Attempts by the Moroccan government to outlaw live gambling on state TV have been criticized by certain sections of society. Al Arabiya reports that the Moroccan telecommunications minister Mustapha al-Khalfi is proposing the ban in order to protect TV viewers, especially of the younger generation, from the “negative impact” gambling has.
“On one day in February, the number of viewers watching live gambling was more than 900,000,” Khalfi said. “There is a difference between social liberalism and this type of unlimited liberalism that does not work towards protecting younger generations.”
On the other side of the debate there’s an argument brewing that this is a step towards Islamization of the state media and that banning live gambling shouldn’t be this high on their list of priorities. Saeid Lakhal, an authority on Islamic movements, told Al Arabiya: “This decision could have been significant had it been accompanied by a series of other steps related to politics and the economy.
“Banning live gambling will not solve any of the problems of average citizens. This only concerns gamblers and anyway they know where to go when they want to gamble and will not be affected by the ban.”

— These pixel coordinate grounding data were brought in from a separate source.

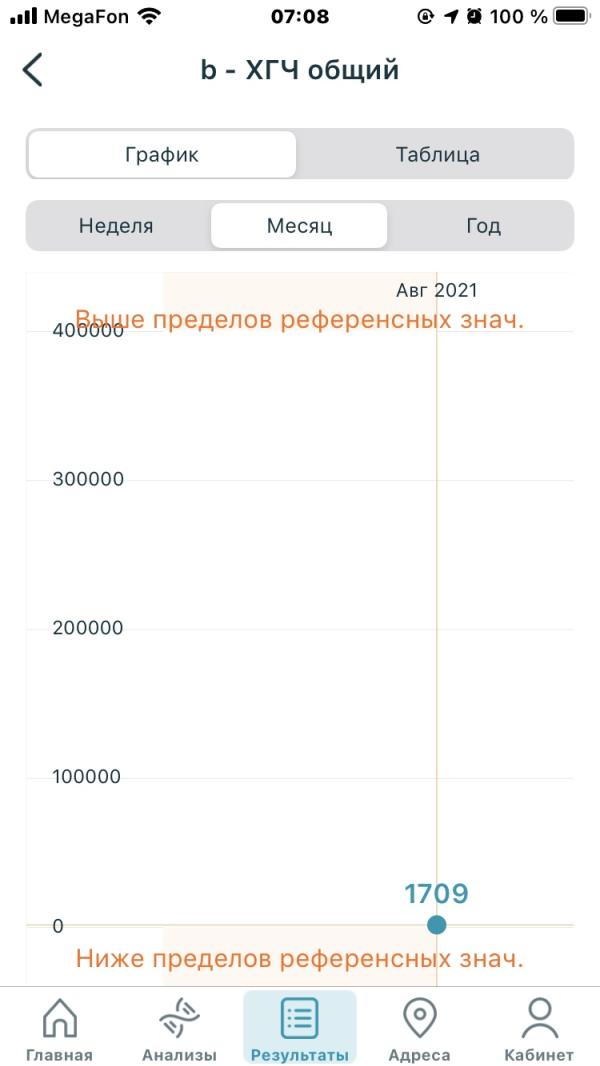Switch to График view

(x=162, y=155)
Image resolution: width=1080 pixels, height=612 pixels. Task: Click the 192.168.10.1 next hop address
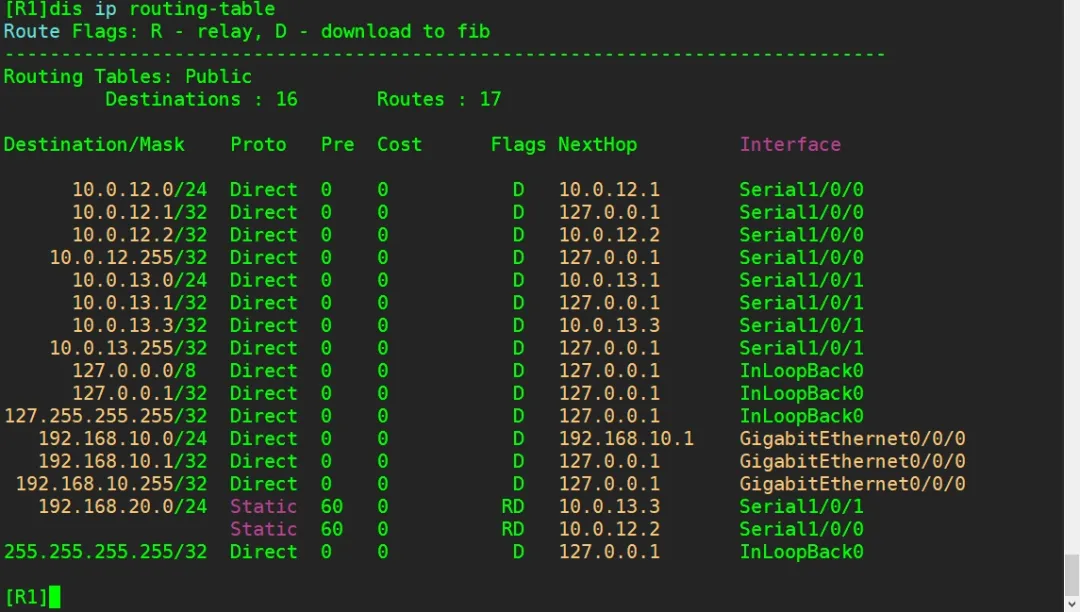pos(626,439)
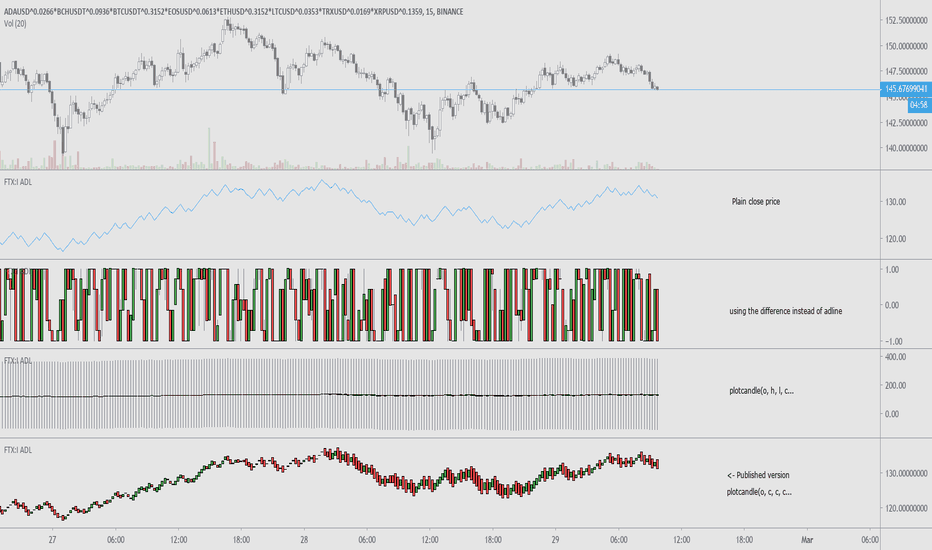Click the 'plotcandle(o, h, l, c...' annotation
The image size is (932, 550).
761,391
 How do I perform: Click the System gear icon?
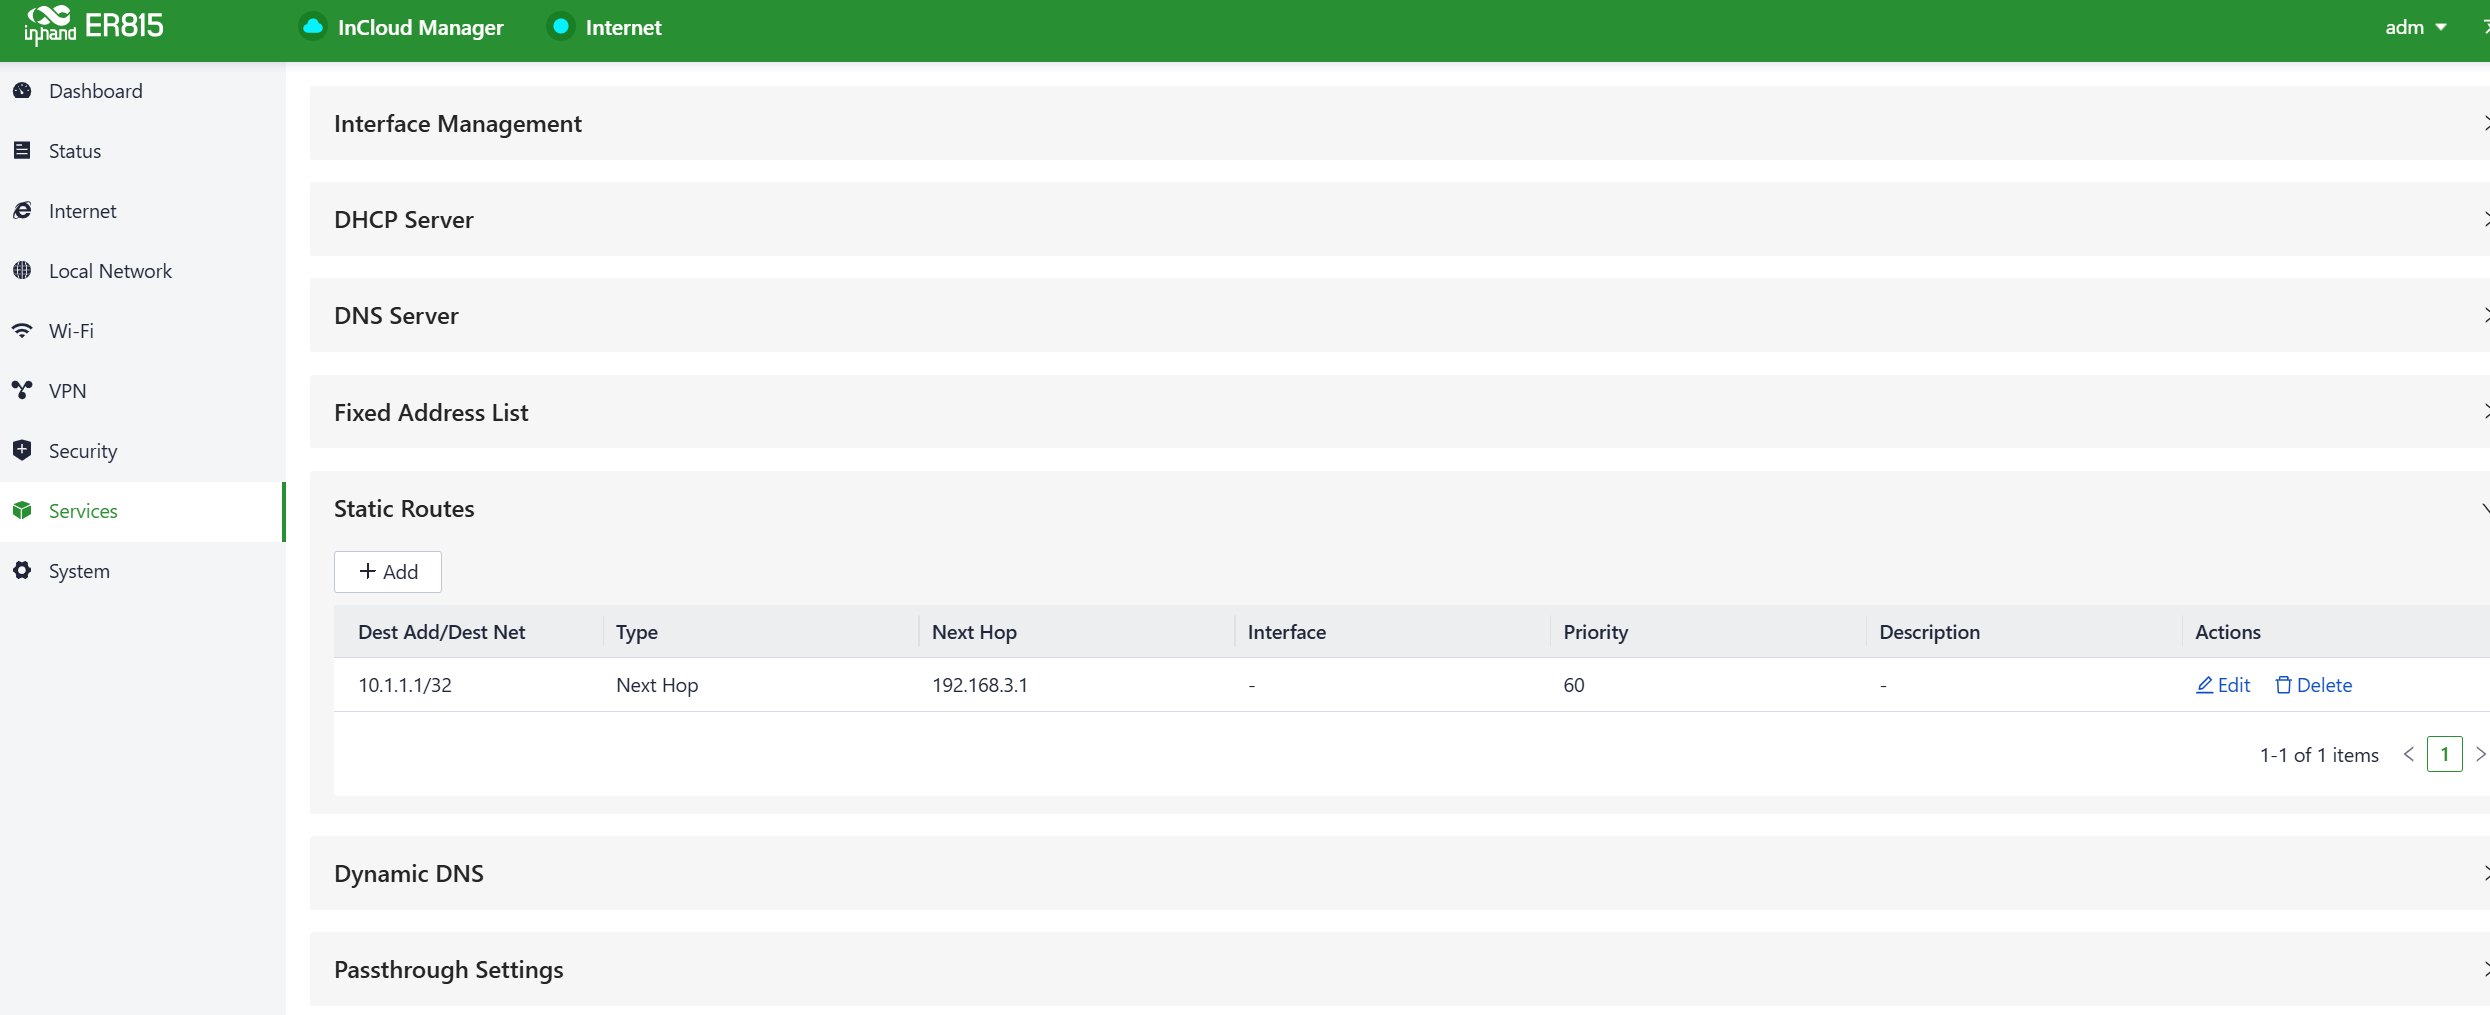[22, 571]
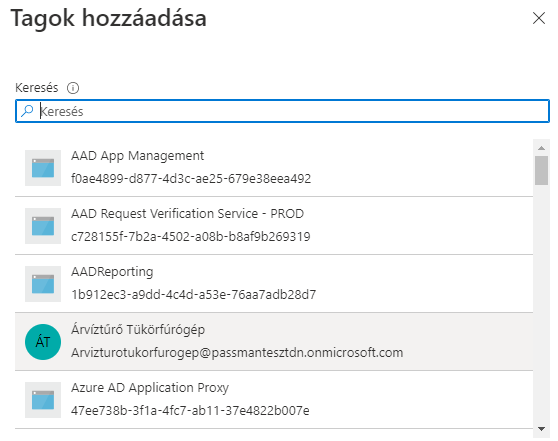Click the scrollbar down arrow
The image size is (558, 441).
tap(541, 429)
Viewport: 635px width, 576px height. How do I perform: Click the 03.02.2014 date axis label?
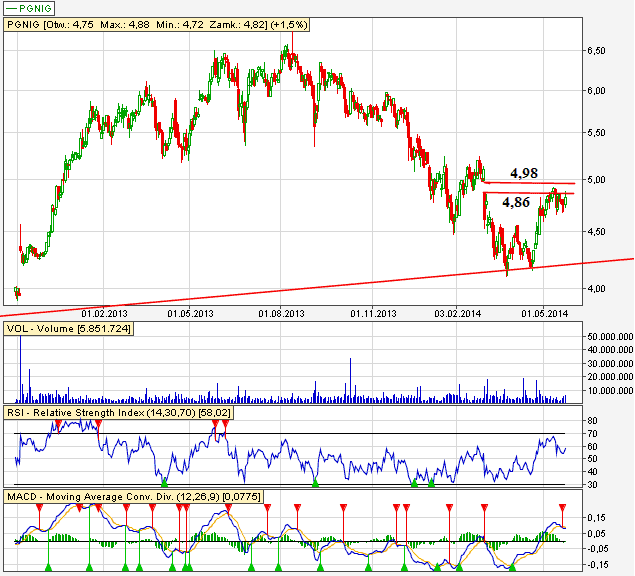click(x=455, y=313)
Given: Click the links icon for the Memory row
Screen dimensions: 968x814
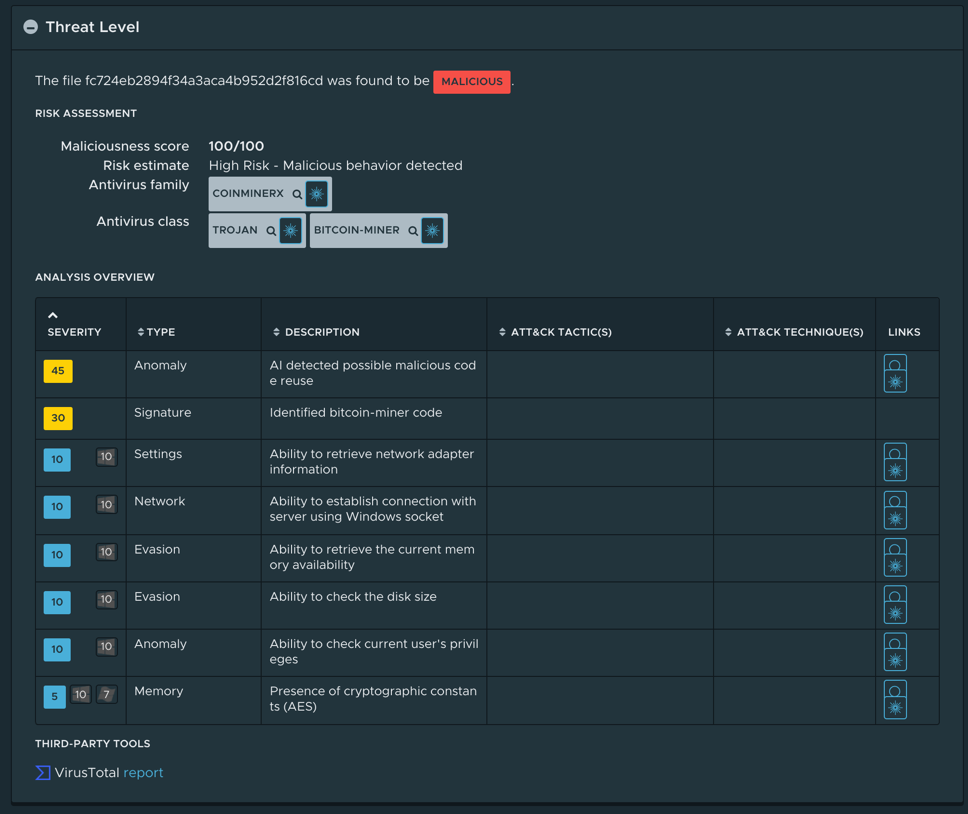Looking at the screenshot, I should click(x=895, y=700).
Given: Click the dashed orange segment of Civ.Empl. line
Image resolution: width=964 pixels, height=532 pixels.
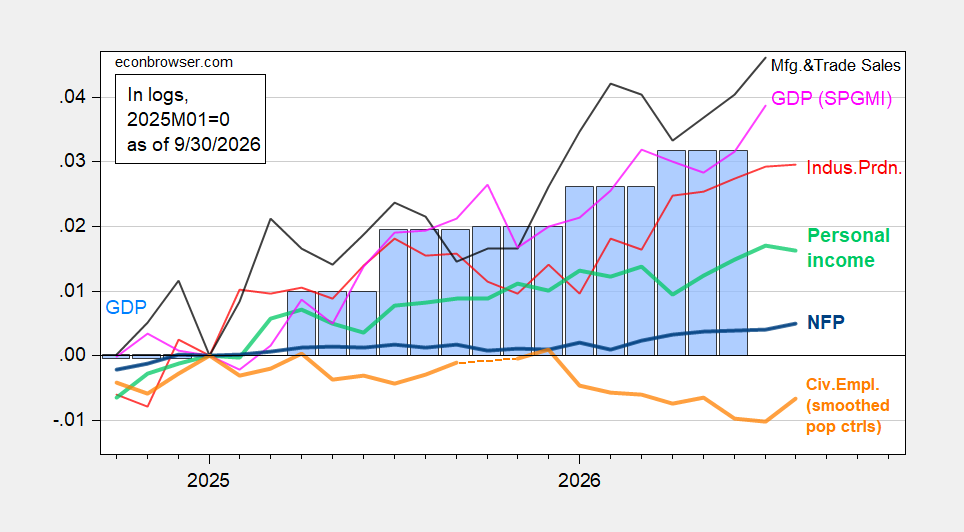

Gambling is a contentious issue in certain countries that are dominated by Islam such as those in the Middle East. It’s generally recognized that gambling is forbidden (haram) under Islamic law and given the new administration in Morocco is Islamic then is not a surprise they don’t want to piss off their God.
Khalfi has threatened his resignation if the ban on live gambling on state owned media isn’t passed and it’s an issue that seems to have split the North African nation. Statistics estimate that around three million Moroccan citizens partake in different forms of gambling. The industry is thought to generate almost 2.9 billion dirhams for the state treasury.